The song describes how the word of the birth of the baby Jesus is relayed to higher upon ever higher authority. The message originates with the Night Wind, which whispers to the little lamb. The lamb reports the message to the shepherd, who in turn conveys the news to the king. The king eventually spreads the message to “people everywhere.”
It is correct that Regney and Shayne employed creative license as they veered away from the facts of the Biblical Christmas story. However, the spirit of their creativity speaks to the spirit of the Christ child coming to the world.
Bing Crosby made the song into a hit when he recorded his own version of it on Oct. 21, 1963 — approximately one month before John F. Kennedy was assassinated. He sang it on a Bob Hope Christmas television special Dec. 13 that year. Over the years, Crosby’s recording is perhaps the most often-heard version of the song.
Cuban Missile Crisis. The assassination of a president. The unspeakable massacre of 20 children and seven adults in Newtown, Conn. Sounds all too familiar, doesn’t it?
And yet none of these tragic events could discontinue God’s love and erase the hope that is eternally present because of God’s presence in the world. We say it and see it a lot in this season of the year — Emmanuel, God with us!
The free will of human beings is a gift given, but when abused becomes an unspeakable evil. My mentor and teacher, Dr. Fred Craddock, said it best when he defined sin as “good out of place.”
An example of Craddock’s definition might be pharmaceutical drugs. They are created for our good health, but if they are abused (out of place), they will destroy us as they also destroy everything precious to us.
The human body is another insightful example. Our bodies are created in God’s image and proclaimed “very good” by our Creator God. However, when they become pornographic objects of sexual fantasy for one’s own selfish satisfaction, they become “good out of place” and sin enters.
When I ponder the events in Newtown, Conn., on Dec. 14 (and I don’t want to ponder such horror and tragedy) I see “good out of place.” “Free will” out of place becomes the death of a president in 1963 and a massacre of precious children and their teachers/leaders in 2012.
When I ponder the aftermath of the Cuban Missile Crisis I see “good back in its place.” “Free will” in its proper place became a nuclear war averted and peace in 1962.
Many have asked “Where was God at 9:30 a.m. Dec. 14 at Sandy Hook Elementary School?”
God was very much at school that day. No, God did not stop this horrible tragedy, but God loved those children and adults with his presence in ways you and I cannot understand as they faced evil — “free will” out of place — in all its rage.

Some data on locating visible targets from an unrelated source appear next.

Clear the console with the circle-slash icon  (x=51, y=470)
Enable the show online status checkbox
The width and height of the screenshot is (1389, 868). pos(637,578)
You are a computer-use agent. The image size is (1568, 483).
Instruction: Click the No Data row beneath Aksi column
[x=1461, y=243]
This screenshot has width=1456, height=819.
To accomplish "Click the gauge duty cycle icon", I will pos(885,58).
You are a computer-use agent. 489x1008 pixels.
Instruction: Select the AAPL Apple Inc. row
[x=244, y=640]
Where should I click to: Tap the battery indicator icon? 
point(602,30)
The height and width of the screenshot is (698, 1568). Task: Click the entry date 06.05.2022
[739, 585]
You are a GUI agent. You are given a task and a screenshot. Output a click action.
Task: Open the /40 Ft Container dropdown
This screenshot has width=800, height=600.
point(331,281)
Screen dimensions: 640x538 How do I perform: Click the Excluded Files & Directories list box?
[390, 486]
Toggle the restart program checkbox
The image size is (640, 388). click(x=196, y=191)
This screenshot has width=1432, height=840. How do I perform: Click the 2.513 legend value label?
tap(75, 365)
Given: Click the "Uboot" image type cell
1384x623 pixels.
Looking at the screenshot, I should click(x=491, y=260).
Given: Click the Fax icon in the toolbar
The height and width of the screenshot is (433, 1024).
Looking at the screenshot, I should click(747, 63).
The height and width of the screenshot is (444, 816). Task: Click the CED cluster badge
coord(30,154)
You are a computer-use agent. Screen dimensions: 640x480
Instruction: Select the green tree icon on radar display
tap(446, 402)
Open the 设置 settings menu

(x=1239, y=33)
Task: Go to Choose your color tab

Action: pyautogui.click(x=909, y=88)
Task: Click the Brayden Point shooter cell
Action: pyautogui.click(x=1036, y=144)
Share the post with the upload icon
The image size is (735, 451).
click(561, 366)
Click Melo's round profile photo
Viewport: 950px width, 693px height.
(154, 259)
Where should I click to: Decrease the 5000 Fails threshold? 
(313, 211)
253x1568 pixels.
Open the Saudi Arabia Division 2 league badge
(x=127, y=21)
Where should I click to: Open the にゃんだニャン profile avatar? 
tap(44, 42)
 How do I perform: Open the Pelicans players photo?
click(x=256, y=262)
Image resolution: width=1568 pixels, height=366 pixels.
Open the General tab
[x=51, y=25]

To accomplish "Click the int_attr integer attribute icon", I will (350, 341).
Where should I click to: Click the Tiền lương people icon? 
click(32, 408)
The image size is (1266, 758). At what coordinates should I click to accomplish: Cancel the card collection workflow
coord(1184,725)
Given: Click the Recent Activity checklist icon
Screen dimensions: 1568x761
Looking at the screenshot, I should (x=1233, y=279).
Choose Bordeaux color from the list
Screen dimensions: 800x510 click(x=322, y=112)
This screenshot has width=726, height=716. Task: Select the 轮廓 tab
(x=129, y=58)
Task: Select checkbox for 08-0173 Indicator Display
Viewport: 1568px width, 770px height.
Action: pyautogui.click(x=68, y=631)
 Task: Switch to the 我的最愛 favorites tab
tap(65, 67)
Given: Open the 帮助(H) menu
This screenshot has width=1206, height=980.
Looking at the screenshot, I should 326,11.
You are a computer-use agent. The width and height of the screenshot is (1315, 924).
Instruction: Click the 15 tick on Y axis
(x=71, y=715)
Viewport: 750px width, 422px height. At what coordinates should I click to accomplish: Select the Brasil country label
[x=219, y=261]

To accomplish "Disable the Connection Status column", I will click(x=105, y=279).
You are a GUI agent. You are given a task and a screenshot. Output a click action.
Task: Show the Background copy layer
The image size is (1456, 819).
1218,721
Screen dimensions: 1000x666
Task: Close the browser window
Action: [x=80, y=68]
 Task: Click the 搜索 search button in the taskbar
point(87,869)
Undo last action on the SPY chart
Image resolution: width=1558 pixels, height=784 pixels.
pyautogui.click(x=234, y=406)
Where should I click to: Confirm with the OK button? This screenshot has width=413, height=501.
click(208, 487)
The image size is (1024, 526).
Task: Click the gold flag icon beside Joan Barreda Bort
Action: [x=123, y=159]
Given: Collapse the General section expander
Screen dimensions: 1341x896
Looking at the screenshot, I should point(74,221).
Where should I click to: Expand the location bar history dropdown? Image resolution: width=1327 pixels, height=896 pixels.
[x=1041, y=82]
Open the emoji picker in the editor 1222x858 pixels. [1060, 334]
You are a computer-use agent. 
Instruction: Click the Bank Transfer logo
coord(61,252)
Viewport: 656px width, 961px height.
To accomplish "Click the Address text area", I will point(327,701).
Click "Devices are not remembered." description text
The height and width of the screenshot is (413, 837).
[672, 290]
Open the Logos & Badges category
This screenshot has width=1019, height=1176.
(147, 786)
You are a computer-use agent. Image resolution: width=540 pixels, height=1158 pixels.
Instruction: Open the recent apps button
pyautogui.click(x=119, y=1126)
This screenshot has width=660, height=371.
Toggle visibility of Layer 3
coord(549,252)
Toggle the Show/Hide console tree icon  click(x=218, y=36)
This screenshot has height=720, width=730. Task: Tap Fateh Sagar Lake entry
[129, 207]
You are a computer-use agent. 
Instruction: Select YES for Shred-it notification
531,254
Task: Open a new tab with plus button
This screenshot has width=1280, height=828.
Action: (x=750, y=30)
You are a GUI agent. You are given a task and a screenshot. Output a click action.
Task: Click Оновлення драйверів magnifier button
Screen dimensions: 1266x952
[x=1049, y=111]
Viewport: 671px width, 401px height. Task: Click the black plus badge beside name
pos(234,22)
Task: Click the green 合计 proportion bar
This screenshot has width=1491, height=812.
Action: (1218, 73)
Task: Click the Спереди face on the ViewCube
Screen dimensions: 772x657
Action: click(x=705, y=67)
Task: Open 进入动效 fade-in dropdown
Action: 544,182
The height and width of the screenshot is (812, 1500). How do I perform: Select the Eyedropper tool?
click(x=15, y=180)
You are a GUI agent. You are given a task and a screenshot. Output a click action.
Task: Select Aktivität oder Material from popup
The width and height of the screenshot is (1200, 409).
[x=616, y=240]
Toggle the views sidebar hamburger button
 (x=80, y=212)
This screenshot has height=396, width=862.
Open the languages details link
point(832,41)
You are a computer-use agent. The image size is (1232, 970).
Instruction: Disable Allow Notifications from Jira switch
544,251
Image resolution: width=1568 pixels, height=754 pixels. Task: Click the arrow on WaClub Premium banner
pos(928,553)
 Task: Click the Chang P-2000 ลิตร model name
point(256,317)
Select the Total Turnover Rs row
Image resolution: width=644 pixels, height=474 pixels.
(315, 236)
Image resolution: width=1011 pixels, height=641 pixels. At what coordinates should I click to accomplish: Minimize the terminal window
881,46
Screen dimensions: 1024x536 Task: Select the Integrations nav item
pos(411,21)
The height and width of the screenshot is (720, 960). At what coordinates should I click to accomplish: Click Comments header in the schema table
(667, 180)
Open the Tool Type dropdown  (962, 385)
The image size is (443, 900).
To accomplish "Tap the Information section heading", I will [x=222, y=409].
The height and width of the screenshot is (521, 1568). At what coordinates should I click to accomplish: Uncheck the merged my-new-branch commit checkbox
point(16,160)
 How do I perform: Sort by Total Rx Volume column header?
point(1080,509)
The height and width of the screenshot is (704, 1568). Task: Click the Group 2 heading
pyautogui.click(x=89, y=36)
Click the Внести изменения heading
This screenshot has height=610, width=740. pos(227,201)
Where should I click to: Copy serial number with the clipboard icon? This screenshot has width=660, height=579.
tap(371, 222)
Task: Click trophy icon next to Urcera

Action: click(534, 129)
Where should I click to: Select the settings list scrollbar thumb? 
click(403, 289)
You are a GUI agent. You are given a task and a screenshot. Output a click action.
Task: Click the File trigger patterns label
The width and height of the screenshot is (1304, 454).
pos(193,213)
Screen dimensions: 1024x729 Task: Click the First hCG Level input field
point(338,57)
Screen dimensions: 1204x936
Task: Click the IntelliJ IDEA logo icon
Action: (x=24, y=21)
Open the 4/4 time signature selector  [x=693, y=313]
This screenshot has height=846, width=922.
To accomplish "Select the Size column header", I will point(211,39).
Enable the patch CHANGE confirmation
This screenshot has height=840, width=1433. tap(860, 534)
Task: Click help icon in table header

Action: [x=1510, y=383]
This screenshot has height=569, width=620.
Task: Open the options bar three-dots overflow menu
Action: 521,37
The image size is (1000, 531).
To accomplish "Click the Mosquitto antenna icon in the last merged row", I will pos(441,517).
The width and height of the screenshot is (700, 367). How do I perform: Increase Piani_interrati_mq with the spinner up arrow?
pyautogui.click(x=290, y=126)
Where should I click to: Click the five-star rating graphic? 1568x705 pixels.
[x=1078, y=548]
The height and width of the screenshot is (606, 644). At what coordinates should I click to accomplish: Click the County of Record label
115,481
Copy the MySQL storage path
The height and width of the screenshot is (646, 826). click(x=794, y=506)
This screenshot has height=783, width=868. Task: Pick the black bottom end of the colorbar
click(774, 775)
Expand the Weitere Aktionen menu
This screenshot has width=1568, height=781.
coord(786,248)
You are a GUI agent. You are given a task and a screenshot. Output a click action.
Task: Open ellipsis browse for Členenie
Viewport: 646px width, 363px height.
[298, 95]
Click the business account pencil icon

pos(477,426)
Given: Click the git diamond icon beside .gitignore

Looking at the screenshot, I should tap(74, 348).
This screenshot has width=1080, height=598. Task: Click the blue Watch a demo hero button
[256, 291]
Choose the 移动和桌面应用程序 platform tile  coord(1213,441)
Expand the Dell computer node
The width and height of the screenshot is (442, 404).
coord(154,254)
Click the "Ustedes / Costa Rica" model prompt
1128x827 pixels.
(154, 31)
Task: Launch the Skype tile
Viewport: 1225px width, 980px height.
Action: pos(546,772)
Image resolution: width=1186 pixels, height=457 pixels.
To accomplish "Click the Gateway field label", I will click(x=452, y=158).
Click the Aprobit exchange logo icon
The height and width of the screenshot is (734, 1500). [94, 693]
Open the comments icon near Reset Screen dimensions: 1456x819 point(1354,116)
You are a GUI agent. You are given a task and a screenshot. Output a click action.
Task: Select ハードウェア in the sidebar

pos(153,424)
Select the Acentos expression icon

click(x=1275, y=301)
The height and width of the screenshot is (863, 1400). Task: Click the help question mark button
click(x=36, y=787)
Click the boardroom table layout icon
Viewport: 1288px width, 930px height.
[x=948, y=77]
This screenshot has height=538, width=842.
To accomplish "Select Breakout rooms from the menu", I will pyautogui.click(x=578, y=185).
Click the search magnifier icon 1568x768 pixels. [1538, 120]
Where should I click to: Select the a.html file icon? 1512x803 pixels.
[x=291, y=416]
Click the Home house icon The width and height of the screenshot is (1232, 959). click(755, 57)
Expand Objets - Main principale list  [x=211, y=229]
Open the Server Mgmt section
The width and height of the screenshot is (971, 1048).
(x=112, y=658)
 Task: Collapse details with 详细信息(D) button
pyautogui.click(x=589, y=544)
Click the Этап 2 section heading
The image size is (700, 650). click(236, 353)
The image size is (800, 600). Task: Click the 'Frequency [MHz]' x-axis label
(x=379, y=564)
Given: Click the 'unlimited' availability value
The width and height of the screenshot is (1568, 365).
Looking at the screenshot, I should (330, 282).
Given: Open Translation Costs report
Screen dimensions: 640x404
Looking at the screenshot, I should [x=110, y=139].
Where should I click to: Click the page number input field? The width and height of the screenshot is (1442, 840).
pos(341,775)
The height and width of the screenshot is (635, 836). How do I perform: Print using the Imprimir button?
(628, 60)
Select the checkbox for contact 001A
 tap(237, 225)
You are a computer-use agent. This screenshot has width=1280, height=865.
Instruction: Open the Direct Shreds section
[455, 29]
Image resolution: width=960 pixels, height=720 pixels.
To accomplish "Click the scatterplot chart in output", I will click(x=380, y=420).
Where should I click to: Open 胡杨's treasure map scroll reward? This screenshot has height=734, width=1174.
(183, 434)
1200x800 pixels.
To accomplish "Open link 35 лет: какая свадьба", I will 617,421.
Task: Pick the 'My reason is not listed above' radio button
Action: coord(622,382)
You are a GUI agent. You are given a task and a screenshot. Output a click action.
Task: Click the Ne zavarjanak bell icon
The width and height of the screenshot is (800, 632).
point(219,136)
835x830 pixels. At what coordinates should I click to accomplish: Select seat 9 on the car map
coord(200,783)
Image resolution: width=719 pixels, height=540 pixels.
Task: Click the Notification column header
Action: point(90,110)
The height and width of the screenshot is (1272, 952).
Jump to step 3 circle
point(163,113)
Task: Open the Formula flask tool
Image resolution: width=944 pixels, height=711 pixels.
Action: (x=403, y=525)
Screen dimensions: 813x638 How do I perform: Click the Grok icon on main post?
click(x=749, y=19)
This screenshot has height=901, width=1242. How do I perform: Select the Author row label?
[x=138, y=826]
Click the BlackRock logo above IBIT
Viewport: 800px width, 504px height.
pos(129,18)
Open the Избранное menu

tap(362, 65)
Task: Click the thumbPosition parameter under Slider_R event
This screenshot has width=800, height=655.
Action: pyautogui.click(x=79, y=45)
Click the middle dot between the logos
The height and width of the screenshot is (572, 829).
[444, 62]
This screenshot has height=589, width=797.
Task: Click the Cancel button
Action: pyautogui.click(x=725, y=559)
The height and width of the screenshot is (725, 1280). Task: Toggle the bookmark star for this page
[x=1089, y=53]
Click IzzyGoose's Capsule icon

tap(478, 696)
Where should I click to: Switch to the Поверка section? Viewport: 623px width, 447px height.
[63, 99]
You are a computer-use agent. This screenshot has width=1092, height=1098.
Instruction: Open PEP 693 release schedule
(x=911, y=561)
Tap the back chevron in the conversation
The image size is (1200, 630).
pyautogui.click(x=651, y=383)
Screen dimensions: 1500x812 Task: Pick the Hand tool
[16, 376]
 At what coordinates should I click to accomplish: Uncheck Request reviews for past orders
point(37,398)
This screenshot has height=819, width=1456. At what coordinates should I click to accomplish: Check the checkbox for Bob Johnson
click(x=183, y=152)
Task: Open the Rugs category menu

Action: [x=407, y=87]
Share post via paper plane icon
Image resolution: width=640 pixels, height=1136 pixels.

Unfortunately we human beings have fallen from the intended healthy, life-giving relationship with God. Some of us find our way back to allowing the love of God to rule in our hearts while others of us, for a variety of reasons (this is why we are not to judge each other), have not yet understood that God loves us.
We have not yet really heard that when God sent Jesus into this world, it was God’s way to say “I love you! I’m for you! I’m on your side! I know you and I know how!”
And sometimes when we can’t hear the good news, bad news takes over and “good out of place” happens and people suffer — really suffer.
Do you hear what I hear? Love came down at Christmas.
“Pray for Peace, people everywhere. Listen to what I say. The child, the child, sleeping in the night; He will bring us goodness and light. He will bring us goodness and light.”
Terry Walton is senior pastor at Gainesville First United Methodist Church.